When is a Revision simply a lie?
Jonathan Dresner pointed out below this article (care of HNN) on the use of historical “revision” to buttress current political needs of China and the resulting controversy between China, Japan, and Korea.
I received a Middle Eastern example of nationalist pseudo-history from my wife (and fellow historian) this morning. This article, if at all accurate, suggests that a fairly reasonable desire to counter the “Judea and Samaria” claims of some Israelis is resulting in falsehoods of at least equal if not greater proportions. In a program on Palestinian TV two scholars argued that Arab’s existed in Palestine in Biblical times, but the ancestors of Jews today did not. Some of the claims are fairly boneheaded. Others, however, show a certain degree of subtlety, which makes it all the more worrisome.
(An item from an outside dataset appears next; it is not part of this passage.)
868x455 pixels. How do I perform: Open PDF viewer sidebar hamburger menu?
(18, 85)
In responding to Sue and another colleague, I critiqued a list of claims from the article this way. Please post any corrections or suggestions.
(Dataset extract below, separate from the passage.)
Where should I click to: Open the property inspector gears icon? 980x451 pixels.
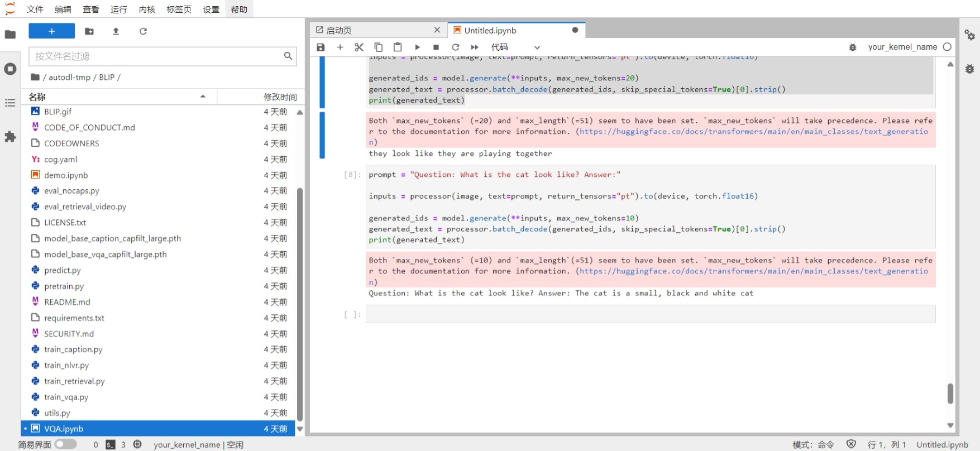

* The Hebrews of the Bible have no connection to the Jews today.
>That one’s BS.
* The Hebrews of the Bible were Arabs.
>Don’t forget Ismael. There is a tradition of kinship in both Judaism and Islam, not to mention pre-Islamic Arab history. Of course kinship is not identity.
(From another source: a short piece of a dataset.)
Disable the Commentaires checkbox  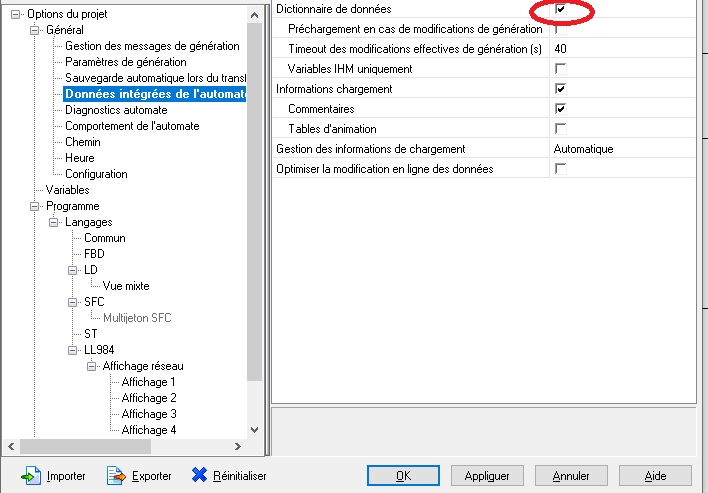(561, 109)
* The Prophets of the Bible were Muslims.
* Biblical King Solomon was a Muslim Prophet.
>Both true, but only retroactively. Muhammad (or Gabriel, if you prefer) does refer to biblical prophets as predecessors.
* Solomon’s Temple was not built by Israelites, but by Arab Canaanites.
BS, which is not to say that some of the builders aren’t up high in some Arab’s family tree. Again, there is a chance for connection.
* The Canaanites are the forefathers of the Palestinians.
Probably BS, but if their language was Semitic, there would be a case (though it would also emphasize the connection between the Hebrews and Palestine, which the scholar here is trying to avoid.)
* The Bible consists of legends based on what Jews imagined, and not on history.
>An element of truth to this. Of course approaching the Qu’ran in the same spirit could yield a similar conclusion.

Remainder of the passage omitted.